Though food-store salt sales increased by 1.9% to $80 million in 1993 and by 4.5% to $83.8 million in 1994, they dipped slightly during the 52 weeks ending Dec. 6, 1995, according to ACNielsen, Schaumburg, Ill. The entire category accounted for over $82 million in food-store sales, a $1.8% decrease. ACNielsen could not provide more recent sales figures.
But Akzo Nobel, Arnhem, Netherlands, manufacturer of the salt brand Diamond Crystal, has noticed some growth in the category, particularly in the kosher-salt segment, according to Catherine Bolton, director of corporate communications.
"When the salt scare happened years ago, there was a decrease in usage, but now it has gone up, and it has been pretty much level over the years," said Bolton.
"We do see an increase in sales and consumption in specialty salts. Our Diamond Crystal kosher salt is getting a lot of requests," she added. Last month, Akzo, whose North American corporate headquarters is in Clarks Summit, Pa., announced that it will sell its North American salt assets, including Diamond Crystal, to Cargill, Minneapolis. The deal is expected to be finalized by the end of the year.
Don Monroe, advertising and sales promotion manager at Morton Salt, Chicago, said it's probably true that more people are using salt, though he said Morton has no documentation of it. He added Morton has been promoting the fact that salt can be used outside the kitchen as well, such as to remove rust from household tools.
Kosher salt has the same chemical makeup as regular table salt, according to Andy Briscoe, spokesman for the Salt Institute. "It's basically evaporated salt that's gone through the blessings of the rabbi," said Briscoe.

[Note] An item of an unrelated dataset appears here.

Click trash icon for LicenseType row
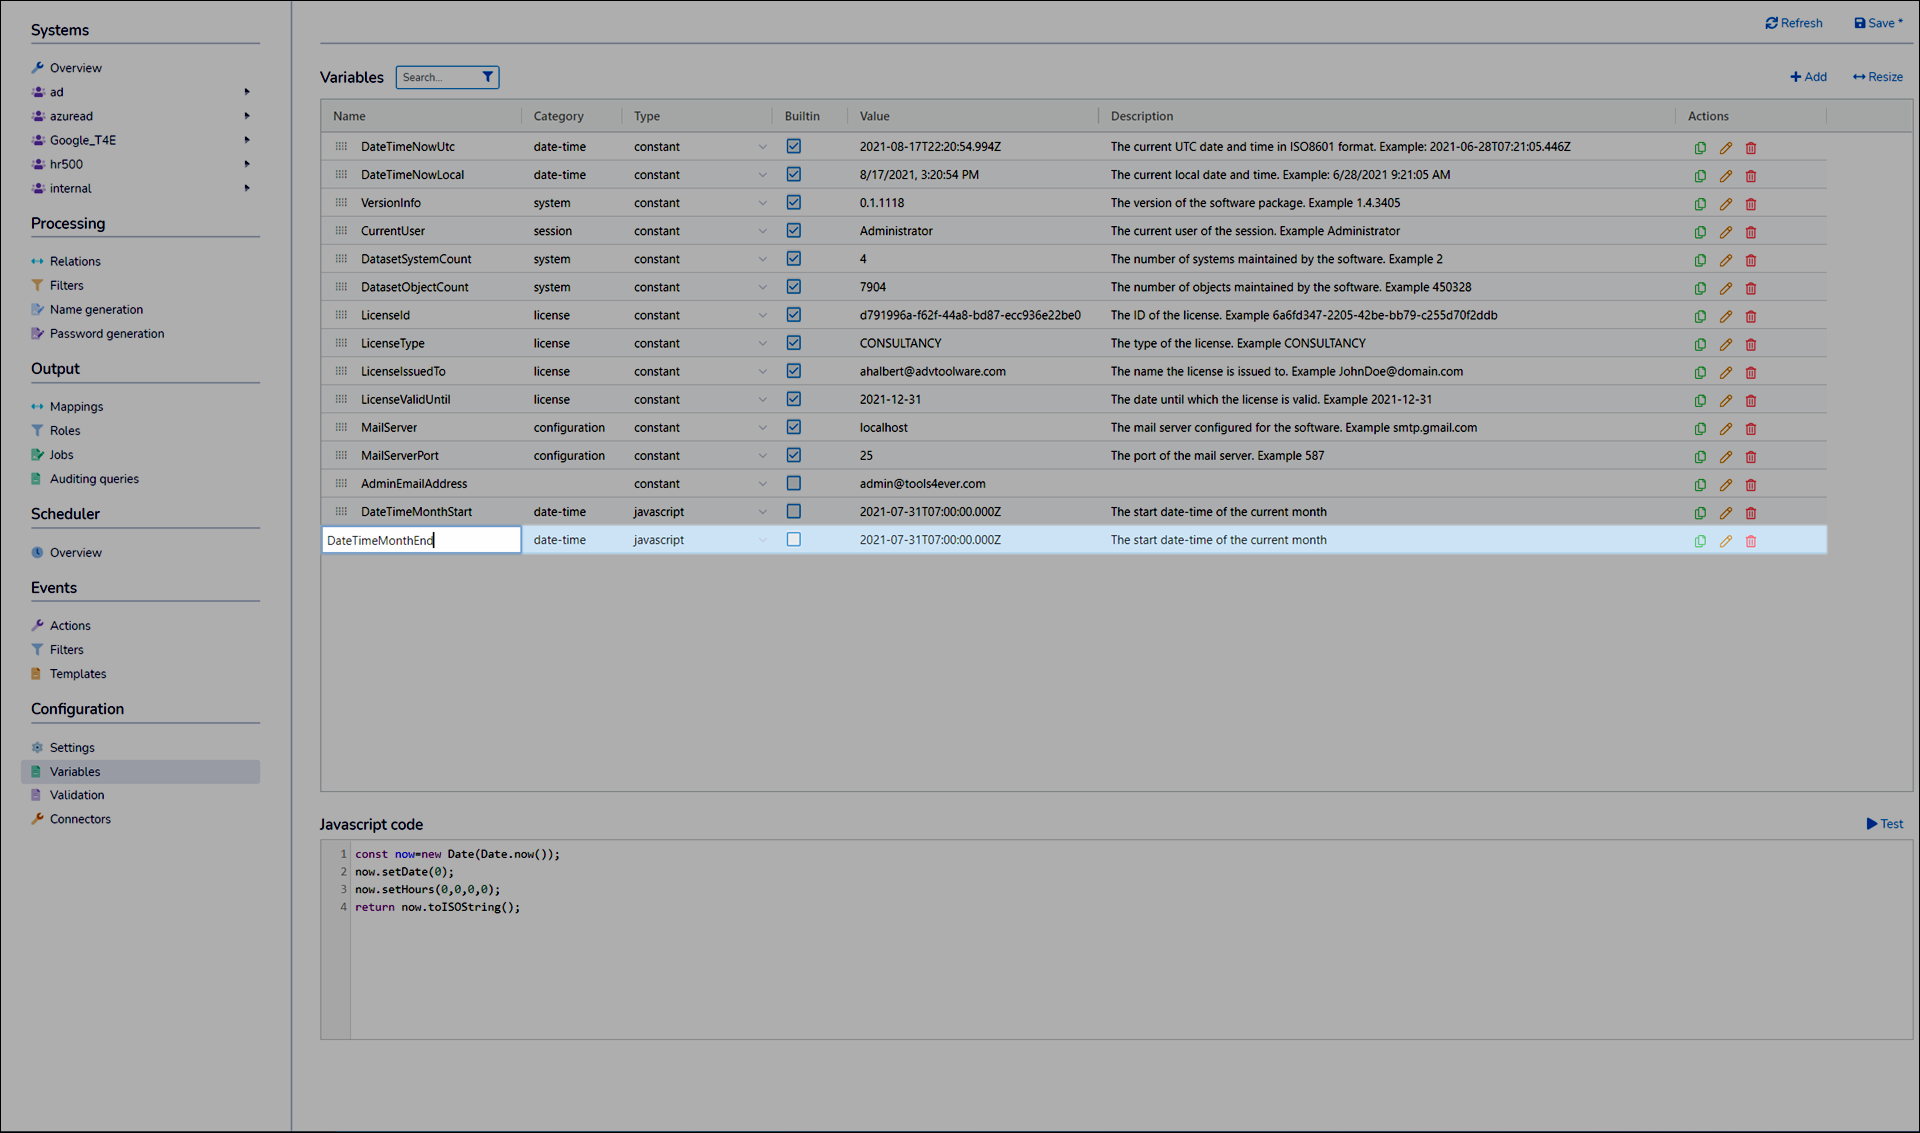 1751,344
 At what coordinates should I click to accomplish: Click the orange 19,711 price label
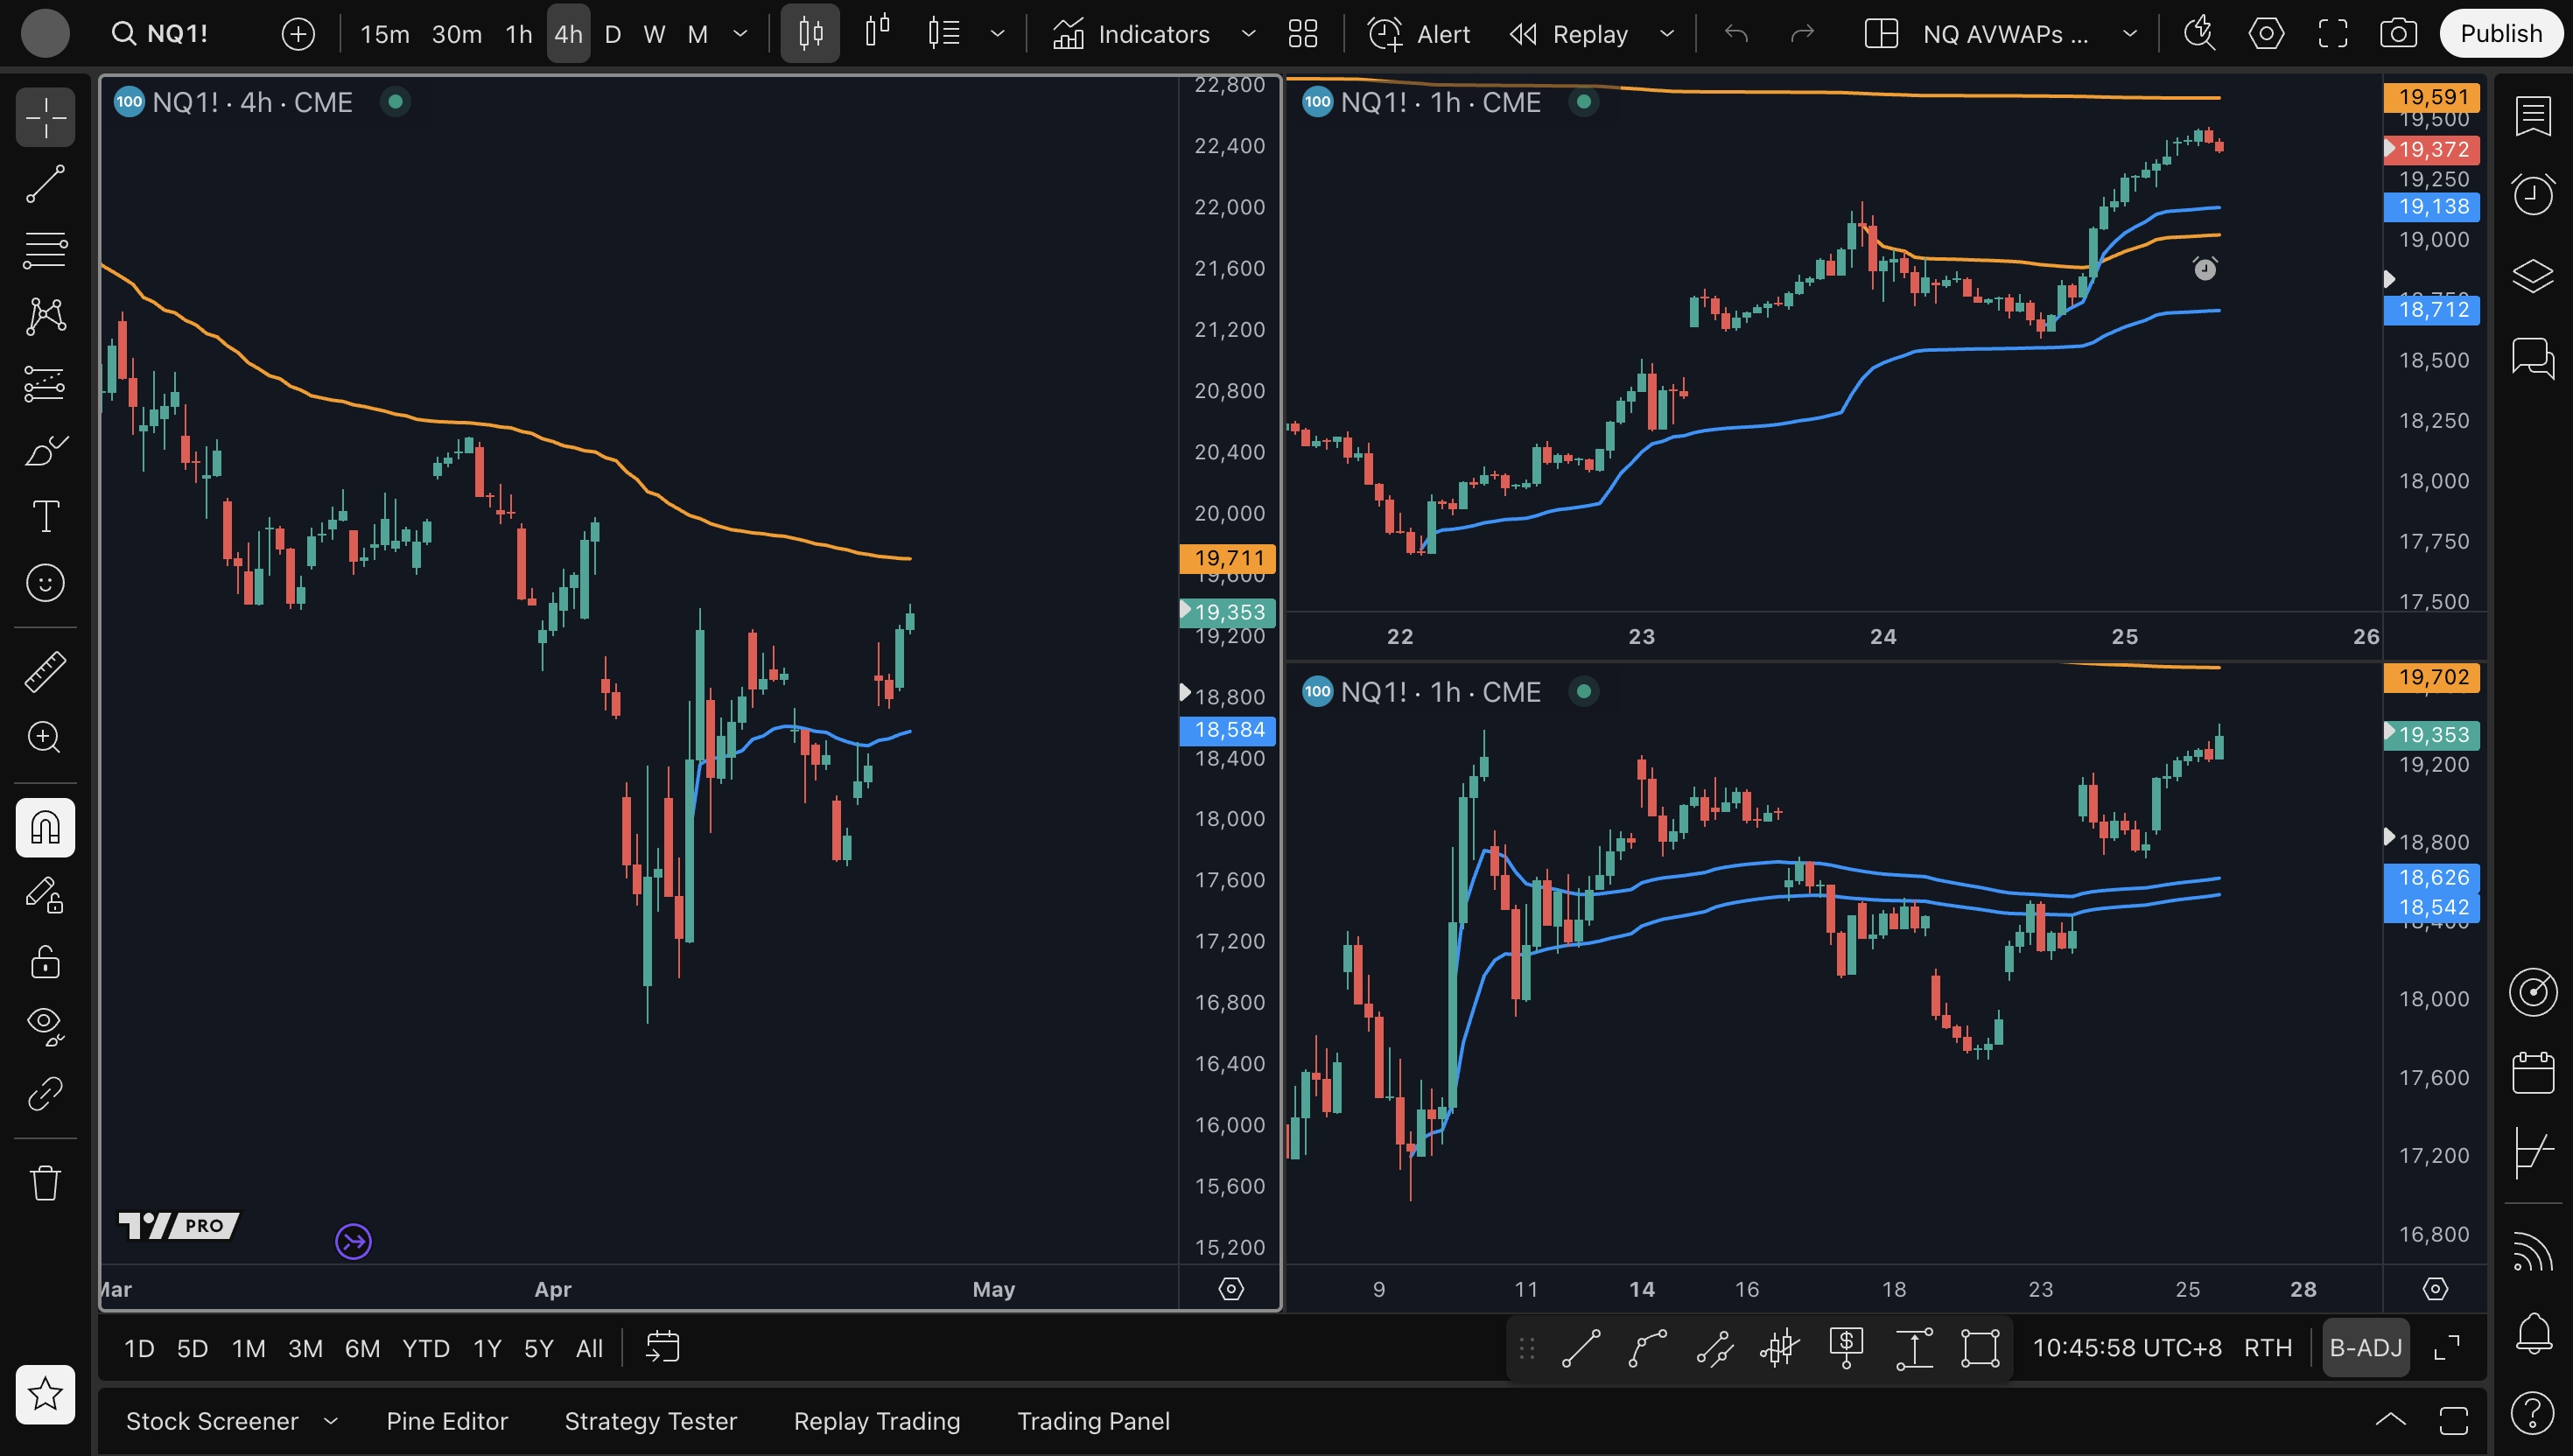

But kosher is coarser than regular table salt, according to Bolton. "We have a special [manufacturing] process called Alberger. If you looked at it under a microscope, it would look like an inverted pyramid."
Kosher salt's uniquely shaped crystals make it a favorite of chefs because it adheres to food better than regular salt, according to Bolton.
"A lot of great chefs recommend using kosher salt, and now it's becoming something that consumers are aware of," said Bolton.
Draeger's Supermarkets, Menlo Park, Calif., has noticed a similar trend.
"We have a cooking school here, so we generate all the top chefs in the country," said Matt Buckman, Draeger's general buyer. "If they're using [an ingredient] in the school, then I find the sales increase proportionately on the floor."
Sales of specialty salts, both kosher and sea, have been on the rise at Draeger's, according to Buckman.
"Sea salt predominantly is getting a lot more attention, and kosher salt tastes better."
Quantity, as well as taste, might be part of the appeal of sea salt and kosher salt, said Buckman. "You use less and get twice the flavor," he explained, adding that sea salt is less refined than regular salt, so it has a saltier taste.
According to data from ACNielsen, fine, iodized and coarse sea salt realized sales gains of 13%, 23% and 13%, respectively, for the 52 weeks ending Dec. 9, 1995. During this period, their combined sales accounted for over $1.5 million.
The sea-salt process takes about a year to 18 months to complete because the water must be transferred into several different ponds until it becomes a concentrated brine and then crystallizes.
The end result is a product for which many consumers are willing to pay more, retailers said. At Draeger's, for instance, a 3-ounce container of sea salt from the Dead Sea retails for $17, according to Buckman.